Opdracht.
Zet de items vanaf de regel met "You are a computer-use" tot en met de regel met "tap(509, 726)" alsjeblieft om naar een CSV met de twee kolommen tekst en antwoord. Maak één rij per item, zet elk veld tussen aanhalingstekens en vervang regeleinden door spaties.

Materiaal voor oefening.
****************

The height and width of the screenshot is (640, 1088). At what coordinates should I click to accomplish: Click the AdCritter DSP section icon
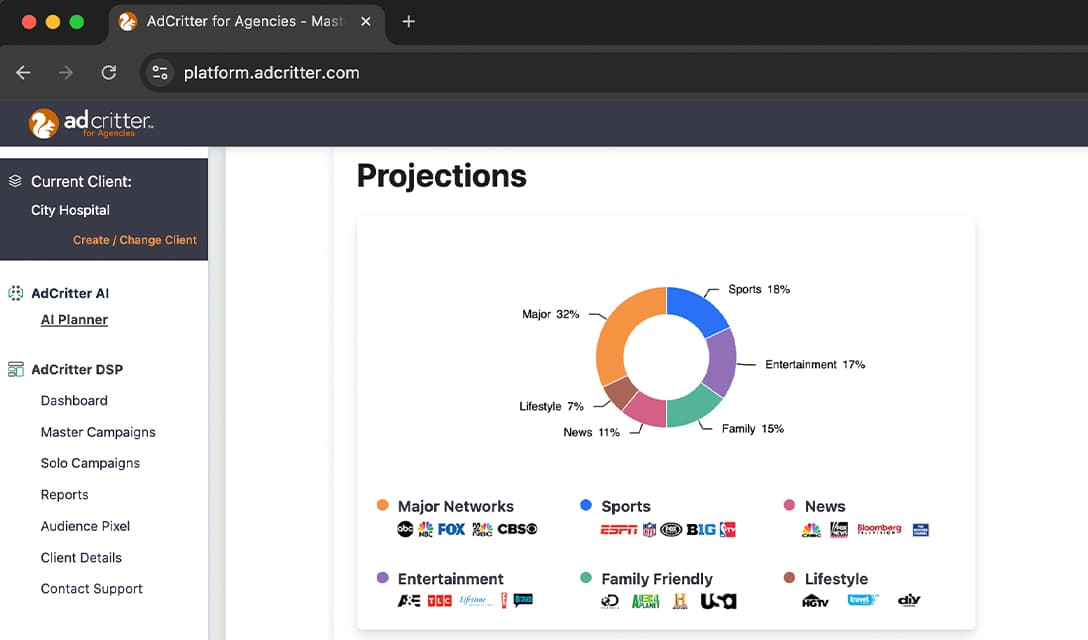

****************

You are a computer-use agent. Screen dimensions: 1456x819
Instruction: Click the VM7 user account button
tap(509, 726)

****************

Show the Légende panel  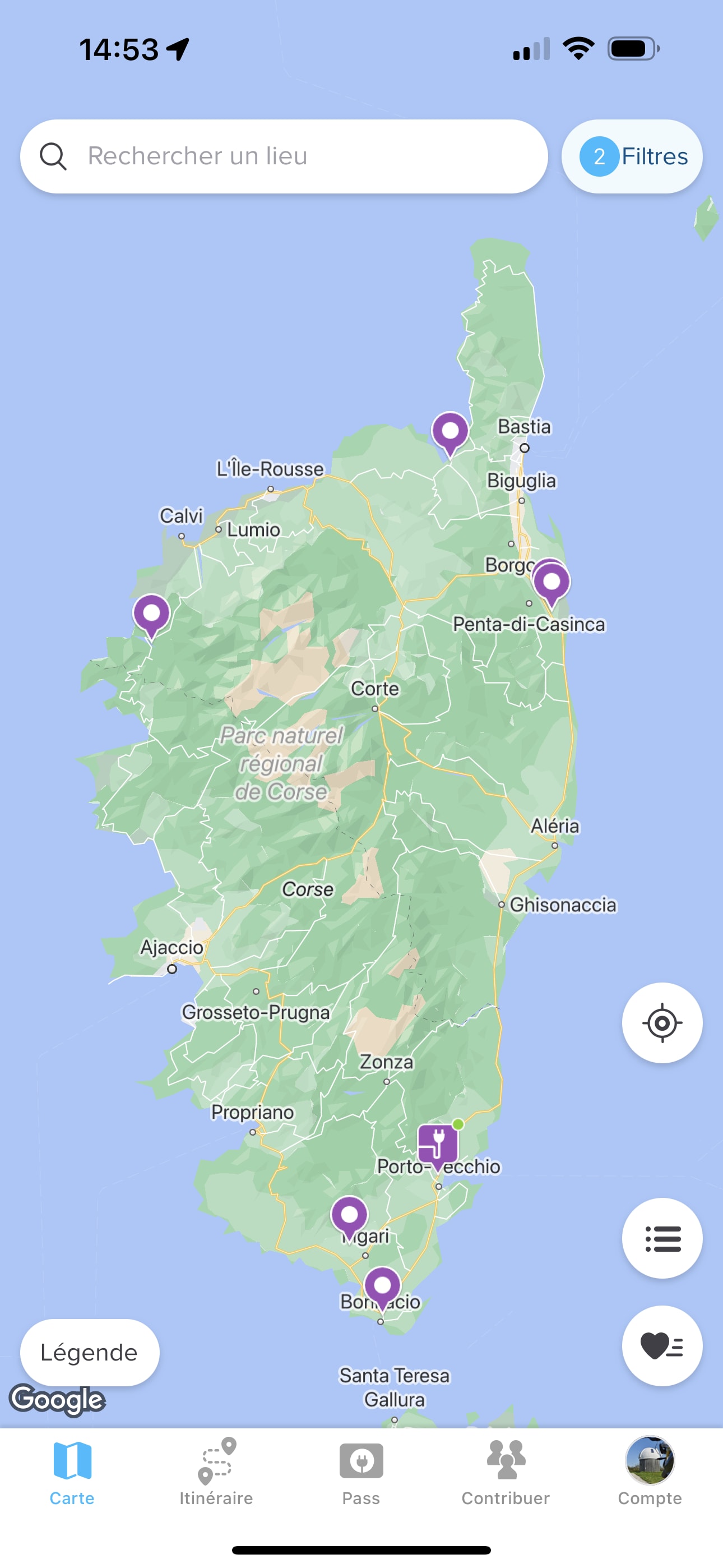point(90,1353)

****************

Oplossing.
tekst,antwoord
"You are a computer-use agent. Screen dimensions: 1456x819 Instruction: Click the VM7 user account button","tap(509, 726)"